なんとなく、アンナがここまで頑なになっている理由が分かった気がする。
「アンナ、確かに私は一度あなたに遊びに付き合わされたけど、それそこまで気にしてないからね」
「え」
「というか、迷惑かけたと思ったなら“ごめんなさい”って一言謝ればそれでいいのに。そういうのをお金で解決しようとされるのは好きじゃない」
「でも、私」
「とにかく、そういうことで出すお金なら絶対受け取らないよ私。お金のために、アンナとこうして喋っていると思われたくない。それにもし今、私が提示した金額より安く受け取ろうと思って演技していたとしてもそれでいいと思ってるから」
「……は?」
アンナはまた眉間に皺を寄せた。
遊びに付き合わされたことを気にしていないのもお金のために動いているわけではないのも本当だが、アンナの言葉が演技ではないと信じられないのも本音だ。

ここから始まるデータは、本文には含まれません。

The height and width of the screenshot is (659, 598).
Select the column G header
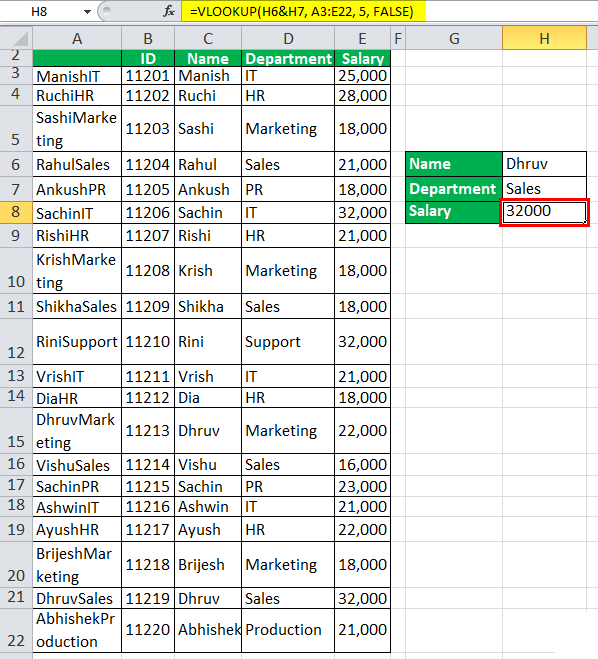tap(454, 39)
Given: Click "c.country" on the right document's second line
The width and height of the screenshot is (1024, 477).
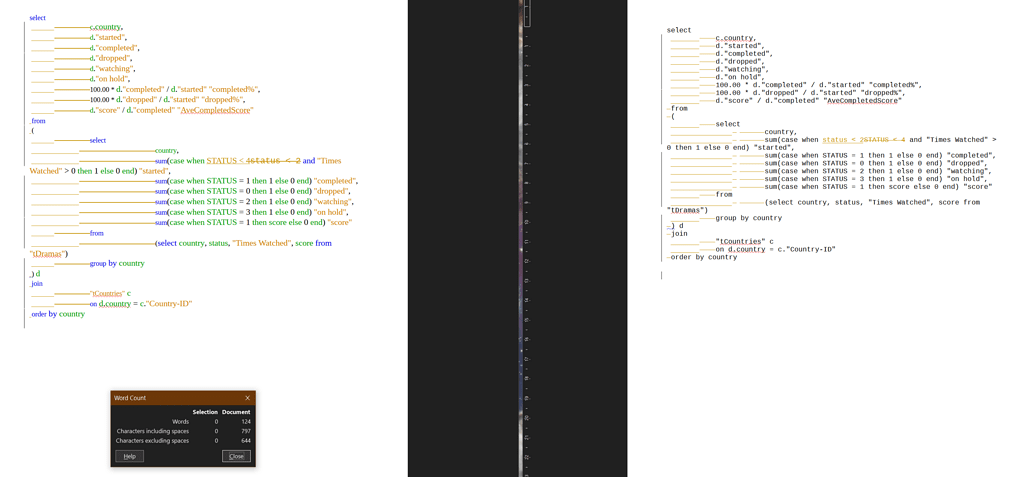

「さっきも言ったけど、ここの服は私の趣味で作ったものだからそもそもお金を払ってもらう必要はないと思ってる。だけど、そんなことしたらあの人との約束を破るからしないだけ。だから、本当に安い金額で渡そうと思ってる。それに、演技であってもさっきの言葉は嬉しかったしね。だから」
「なーんだ、気づかれてたのね。てっきりそのまま騙されてくれるもんだと思ってたけど」
さっきまでの申し訳なさそうな顔はどこへやら、アンナがニヤリとした顔をしながら私の言葉を遮る。
「でも、キキョウの腕を評価してるのは本当よ。折角稼げる腕を持ってるんだからもったいないと思ってるわ」
「生憎、金のために洋裁屋をやってるわけじゃないから。……それで、どうする? とりあえず私は六千バーツでいいんだけど」
アンナに人を騙すことをやめなさいと言ってもどうせやめない、というかやめられないのだろう。彼女はそれを面白がっている。私が服を作ることをやめられないように、彼女にとってそれが生きがいとまでは言わないが、癖のようなものだと思っているので言うだけ無駄だ。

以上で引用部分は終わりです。